Au-dessus, sur un fond d’un bleu clair et transparent, se dessinaient de gros nuages noirs avec une frange d’un rouge de sang, et des nuées plus légères glissaient lentement, semblables à une fumée empourprée.

Sous l’allée des tilleuls, Stephen, à demi couché sur l’herbe, attendait Magdeleine ; et, à mesure que le soleil baissait, ses regards se tournaient plus inquiets du côté de la maison.

C’était à cette heure-là un lieu enchanté que cette allée ; les tilleuls entrelaçaient leur feuillage ombreux et touffu ; au-dessous sortait de l’herbe épaisse qui tapissait la terre de liserons et de noueux chèvrefeuilles qui montaient en tournant autour des troncs, et retombaient en guirlandes. Il n’y pénétrait qu’un jour faible et doré ; tout était dans un calme et un silence profond, interrompu seulement de temps à autre par quelques cris des oiseaux qui se disputaient leurs nids, ou par un léger souffle de vent qui faisait doucement frémir les feuilles des tilleuls et secouait sur le gazon l’odeur suave des chèvrefeuilles et d’une aubépine au parfum amer.

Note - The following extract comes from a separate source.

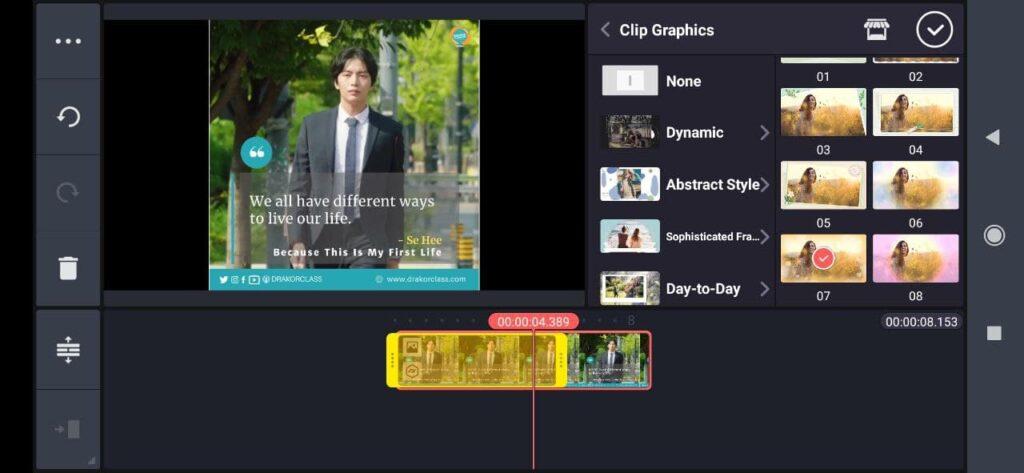Choose clip graphic style 08
1024x473 pixels.
pos(916,259)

Stephen roulait dans ses doigts un papier ; c’était une lettre, une déclaration d’amour. Il l’avait écrite la nuit avec la fièvre ; il la relut et la trouva absurde. Il eût bien voulu pouvoir la refaire, et commençait à désirer que Magdeleine ne vint pas.

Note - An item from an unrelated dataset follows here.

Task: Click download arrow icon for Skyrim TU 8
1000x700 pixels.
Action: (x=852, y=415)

Mais la porte du jardin s’ouvrit, et Magdeleine s’avança marchant rapidement, le regard brillant, le visage animé, tenant encore à la main la lettre qu’elle venait de recevoir de Suzanne.

Stephen cacha son papier et sentit son sang l’abandonner et son cœur défaillir.

— Monsieur Stephen, dit Magdeleine, vous m’avez, il y a quelques jours, envoyé un bouquet de wergiss-mein-nicht. Où l’avez-vous cueilli ?

Stephen étonné répondit :

— Au bord d’une petite rivière, à deux ou trois lieues d’ici.

— Monsieur Stephen, lisez, lisez ceci.

Et elle lui tendit la lettre de Suzanne. Stephen la prit en attachant sur elle un regard de surprise. Il lut. Après quelques lignes, il la lui rendit en souriant.

— Monsieur, monsieur, dit Magdeleine, c’était vous, c’était vous ; c’est beau, monsieur ! c’est bien beau !

Et elle lui tendit la main. Stephen la prit ; mais il y eut dans cette pression de main quelque chose de soudain et d’électrique qui les fit tous deux tressaillir. On eût dit que, par deux veines ouvertes et réunies, leur sang, leur âme, leur vie, se confondaient. Leurs regards aussi restèrent attachés l’un sur l’autre. Le sein de la jeune fille était gonflé et palpitant ; effrayée de son émotion, elle pencha sa tête sur sa poitrine et laissa couler des larmes abondantes.

Stephen mit la main de Magdeleine sur son cœur, et tous deux restèrent longtemps sans se parler ; enfin Stephen, avec effort, fit sortir de sa poitrine : « Magdeleine ! » Dans sa voix, dans son regard, il y avait tout : de l’amour, du bonheur, de l’émotion, l’aveu de sa tendresse et le récit de ce qu’il avait souffert. Elle articula à peine : « Stephen ! » et leurs regards se rencontrèrent encore, et leurs mains se serrèrent convulsivement, cherchant à s’unir plus intimement et à se toucher par tous les points.

Là, il n’y a pas de description possible, il n’y a pas de phrases, pas de mots : celui qui, dans ses souvenirs, n’en a pas un qui réponde à cette image, celui qui n’est pas ému en songeant au moment le plus beau, sans contredit, de la vie d’un homme, qu’il ferme le livre, je l’en prie ; je ne veux pas l’initier plus longtemps à mes naïves impressions, il rirait de moi.

— Magdeleine ! dit Stephen après un long silence, vous m’aimez donc ?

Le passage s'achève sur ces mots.